[Collected data]
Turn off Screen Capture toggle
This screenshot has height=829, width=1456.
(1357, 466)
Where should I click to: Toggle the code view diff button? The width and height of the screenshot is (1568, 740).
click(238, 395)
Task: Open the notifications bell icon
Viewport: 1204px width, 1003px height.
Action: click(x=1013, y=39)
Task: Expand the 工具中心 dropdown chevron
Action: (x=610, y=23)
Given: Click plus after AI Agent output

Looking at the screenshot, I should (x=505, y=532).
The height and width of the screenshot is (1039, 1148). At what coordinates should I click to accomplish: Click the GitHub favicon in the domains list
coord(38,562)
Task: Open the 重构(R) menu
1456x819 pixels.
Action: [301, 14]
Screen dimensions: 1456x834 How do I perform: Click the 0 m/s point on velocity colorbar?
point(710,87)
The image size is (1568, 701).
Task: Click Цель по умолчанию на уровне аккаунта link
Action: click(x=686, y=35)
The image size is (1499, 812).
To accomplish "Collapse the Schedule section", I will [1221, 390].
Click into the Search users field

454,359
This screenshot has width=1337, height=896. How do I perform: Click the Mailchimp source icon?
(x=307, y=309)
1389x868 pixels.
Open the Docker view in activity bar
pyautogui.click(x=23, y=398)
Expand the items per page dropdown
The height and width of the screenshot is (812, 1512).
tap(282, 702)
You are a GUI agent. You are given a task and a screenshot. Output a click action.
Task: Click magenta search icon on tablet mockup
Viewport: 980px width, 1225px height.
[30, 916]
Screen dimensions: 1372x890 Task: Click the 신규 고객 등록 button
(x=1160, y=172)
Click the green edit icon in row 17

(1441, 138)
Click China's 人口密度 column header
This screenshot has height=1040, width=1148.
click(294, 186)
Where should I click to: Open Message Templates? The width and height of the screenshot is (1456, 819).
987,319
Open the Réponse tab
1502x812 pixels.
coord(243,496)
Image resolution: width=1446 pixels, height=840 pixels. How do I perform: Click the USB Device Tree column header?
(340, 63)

→ **WORK TO BE COMPLETED**
The result should consist solely of the lines from the one that contains "This screenshot has width=1337, height=896." to the last line of the records above, reproduced exactly.

→ **EXPECTED ANSWER**
This screenshot has width=1337, height=896. How do I perform: Click the Mailchimp source icon?
(x=307, y=309)
1389x868 pixels.
Open the Docker view in activity bar
pyautogui.click(x=23, y=398)
Expand the items per page dropdown
The height and width of the screenshot is (812, 1512).
tap(282, 702)
You are a GUI agent. You are given a task and a screenshot. Output a click action.
Task: Click magenta search icon on tablet mockup
Viewport: 980px width, 1225px height.
[30, 916]
Screen dimensions: 1372x890 Task: Click the 신규 고객 등록 button
(x=1160, y=172)
Click the green edit icon in row 17

(1441, 138)
Click China's 人口密度 column header
This screenshot has height=1040, width=1148.
click(294, 186)
Where should I click to: Open Message Templates? The width and height of the screenshot is (1456, 819).
987,319
Open the Réponse tab
1502x812 pixels.
coord(243,496)
Image resolution: width=1446 pixels, height=840 pixels. How do I perform: Click the USB Device Tree column header?
(340, 63)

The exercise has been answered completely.